Gabriela Carrizo, al secondo giorno di laboratorio alla Biennale Teatro, lascia che ognuno degli allievi si prenda il tempo per risvegliare il proprio corpo e non solo. Anche se potrebbe dirsi indefinibile l’attimo in cui il riscaldamento può dichiararsi concluso, per Carrizo non sembra valere lo stesso, segue il suo stato fisico ma ascolta – e osserva – attentamente anche le necessità dei presenti.
«Not fast», ricorda la coreografa ai ragazzi; è importante avere stabilità e estensione del corpo prima di sviluppare un gesto. Dalle azioni indagate nel corso del riscaldamento, Carrizo chiede di sceglierne una e portarla avanti in tre variazioni ma senza limitarsi al conosciuto: «provare, forzare il limite». Questo è il modo per entrare dentro a un movimento, dove una piccola cosa può trasformarsi in una danza.
Il passaggio dal riscaldamento all’improvvisazione è uno dei nodi fondamentali per comprendere l’evoluzione di un workshop. È l’approccio utilizzato frequentemente da un regista con i laboratoristi, variabile in base alla durata della specifica situazione. Ciò che affascina di tale processo è il portato esperienziale che i singoli mettono in condivisione, a volte anche in esibizione, e che verrà elaborato nel tempo.

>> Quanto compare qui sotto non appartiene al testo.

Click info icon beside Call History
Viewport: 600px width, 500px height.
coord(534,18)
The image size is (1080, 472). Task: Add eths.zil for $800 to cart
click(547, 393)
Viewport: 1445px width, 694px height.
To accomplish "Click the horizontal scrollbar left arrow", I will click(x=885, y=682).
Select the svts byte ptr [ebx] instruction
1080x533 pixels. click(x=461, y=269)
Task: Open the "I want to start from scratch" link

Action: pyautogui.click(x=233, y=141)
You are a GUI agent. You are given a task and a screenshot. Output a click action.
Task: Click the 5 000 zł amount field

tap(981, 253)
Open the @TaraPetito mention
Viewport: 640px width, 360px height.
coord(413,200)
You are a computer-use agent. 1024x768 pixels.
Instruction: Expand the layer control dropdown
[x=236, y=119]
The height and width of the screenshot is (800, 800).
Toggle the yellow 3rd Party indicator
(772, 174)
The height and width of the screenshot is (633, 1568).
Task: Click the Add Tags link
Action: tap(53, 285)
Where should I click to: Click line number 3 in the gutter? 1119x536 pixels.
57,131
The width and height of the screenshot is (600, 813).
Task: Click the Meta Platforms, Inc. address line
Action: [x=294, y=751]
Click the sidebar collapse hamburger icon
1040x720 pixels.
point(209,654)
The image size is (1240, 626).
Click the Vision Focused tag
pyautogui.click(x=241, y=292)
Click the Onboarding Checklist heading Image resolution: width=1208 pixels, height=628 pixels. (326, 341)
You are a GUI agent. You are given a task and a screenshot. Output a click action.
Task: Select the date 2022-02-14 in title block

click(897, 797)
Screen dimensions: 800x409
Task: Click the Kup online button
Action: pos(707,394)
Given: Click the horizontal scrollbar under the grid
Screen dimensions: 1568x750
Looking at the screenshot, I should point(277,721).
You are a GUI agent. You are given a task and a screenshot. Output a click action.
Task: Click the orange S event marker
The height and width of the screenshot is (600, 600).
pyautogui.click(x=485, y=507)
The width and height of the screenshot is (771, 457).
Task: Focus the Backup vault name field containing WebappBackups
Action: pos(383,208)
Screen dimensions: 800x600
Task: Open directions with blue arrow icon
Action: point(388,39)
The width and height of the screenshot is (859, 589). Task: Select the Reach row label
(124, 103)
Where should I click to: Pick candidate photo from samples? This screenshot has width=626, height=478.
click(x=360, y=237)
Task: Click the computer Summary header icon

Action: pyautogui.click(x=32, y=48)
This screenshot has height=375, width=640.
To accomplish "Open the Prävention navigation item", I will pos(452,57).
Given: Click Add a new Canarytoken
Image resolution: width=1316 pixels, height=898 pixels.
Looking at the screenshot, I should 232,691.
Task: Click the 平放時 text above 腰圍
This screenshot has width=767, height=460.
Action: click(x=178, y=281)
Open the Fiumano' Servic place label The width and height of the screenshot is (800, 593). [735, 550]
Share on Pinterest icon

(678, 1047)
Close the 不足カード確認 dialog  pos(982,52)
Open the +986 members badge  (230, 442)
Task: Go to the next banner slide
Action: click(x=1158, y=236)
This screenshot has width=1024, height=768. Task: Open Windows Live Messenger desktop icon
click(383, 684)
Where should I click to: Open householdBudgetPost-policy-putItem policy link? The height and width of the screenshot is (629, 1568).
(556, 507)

Riguarda molte realtà formative, e ogni volta è interessante osservare come il maestro sceglierà di interagire – e inserirsi – rispetto al percorso artistico del giovane professionista.
«Quando si improvvisa – dice Carrizo – tante cose vengono messe in gioco, ma qualche volta bisogna prenderne una e esplorarla, essere aperti». Gli esercizi sui quali la coreografa fa lavorare i ragazzi lasciano che l’incontro tra la poetica di Peeping Tom (il gruppo da lei co-fondato assieme a Franck Chartier) e la formazione del giovane, si verifichi naturalmente, senza forzare le conclusioni. È così che il lavoro sul rallenti e sulla pausa, presentato fin da ieri, viene reinterpretato dal singolo partecipante.
Di questa dimensione di condivisione e di scambio portata da Carrizo al laboratorio veneziano, aveva già velatamente parlato la coreografa nel corso dell’incontro tenuto a Ca’Giustinian: «a volte a suggerire il personaggio è il danzatore stesso che si presenta all’audizione». Una predisposizione che si coglie anche dai suoi occhi, profondi e concentrati sui singoli partecipanti al workshop, pronti a catturare le specificità di ognuno, fin dal momento del riscaldamento.
La presenza di piccole e sussurrate indicazioni come «go in / go out / more people…» le consentono di arricchire le improvvisazioni con un ritmo scenico e lasciano fantasticare sull’evoluzione del lavoro, fino al giorno in cui le porte dalla sala si apriranno per una presentazione pubblica di fine laboratorio.